With the pandemic and other crises, we have seen how Samaaj comes together to help each other. But it is easy to do something in a crisis and then forget about it. I do want to note that we are seeing how the short and long term is now merging. Crises seem to roll about, but I have had the great fortune to support dozens of young leaders who are pulling together young citizens of India to solve their own hyper local problems. For example, Reap Benefit created something called Solve Ninjas and they have 50,000 Solve Ninjas around the country who look at some local problem and activate citizens around them to solve the problem. It could be about water, it could be about some public infrastructure, it could be about education or fixing a school. There are all kinds of things that they do. There are many other examples of initiatives like this. So I think people are actually putting a little part of their everyday time into this because it makes them feel very good. I met many of those volunteers. It gives them great purpose and satisfaction to do good and belong to a club of people like them. So we are seeing things move among a section of young people.

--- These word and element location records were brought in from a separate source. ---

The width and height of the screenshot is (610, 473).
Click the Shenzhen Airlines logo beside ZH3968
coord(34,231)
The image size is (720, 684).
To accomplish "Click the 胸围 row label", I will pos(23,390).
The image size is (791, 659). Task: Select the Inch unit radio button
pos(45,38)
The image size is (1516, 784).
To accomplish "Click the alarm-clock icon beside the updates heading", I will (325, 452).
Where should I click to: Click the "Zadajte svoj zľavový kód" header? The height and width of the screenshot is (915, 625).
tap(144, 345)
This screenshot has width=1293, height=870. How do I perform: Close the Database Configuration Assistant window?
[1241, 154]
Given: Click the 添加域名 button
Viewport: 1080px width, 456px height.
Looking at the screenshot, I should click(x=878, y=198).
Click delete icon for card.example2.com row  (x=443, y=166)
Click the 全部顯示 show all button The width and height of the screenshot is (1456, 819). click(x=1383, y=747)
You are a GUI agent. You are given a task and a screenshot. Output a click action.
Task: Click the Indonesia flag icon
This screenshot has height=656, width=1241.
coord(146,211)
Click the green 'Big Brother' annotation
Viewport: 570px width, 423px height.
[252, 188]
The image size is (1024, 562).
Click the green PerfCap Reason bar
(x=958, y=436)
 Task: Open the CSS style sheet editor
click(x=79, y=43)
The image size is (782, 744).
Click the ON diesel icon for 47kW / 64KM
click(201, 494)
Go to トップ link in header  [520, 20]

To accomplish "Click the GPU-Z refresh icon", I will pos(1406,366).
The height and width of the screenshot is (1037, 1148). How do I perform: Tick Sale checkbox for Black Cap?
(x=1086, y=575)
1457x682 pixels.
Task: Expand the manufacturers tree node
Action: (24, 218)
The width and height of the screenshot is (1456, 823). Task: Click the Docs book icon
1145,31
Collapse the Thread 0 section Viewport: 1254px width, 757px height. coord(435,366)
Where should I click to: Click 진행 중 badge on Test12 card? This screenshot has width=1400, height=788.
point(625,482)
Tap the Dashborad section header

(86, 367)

We have also seen retail giving in India growing by leaps and bounds. 300 crores were raised in just a short period during COVID by ordinary citizens who are not even used to giving that kind of money. Today, there are many more people doing small giving through events like Daan Utsav which is held from October 2nd to October 9th every year. So it is not just about giving their time but also their money on a routine basis.
I think faith and hope are necessary things. And I get my hope and faith from the people that I meet in India. I also live with a man who is an optimist, and sometimes is quite irritatingly optimistic. But I can say, it is infectious. What is most infectious is definitely, definitely going in the field, and seeing people giving so much of themselves to change the world. Then you come back and say, “Yeah, I can do it too!” I also look at my grandchild and I wake up wanting the world to be just a little better every day, for his sake.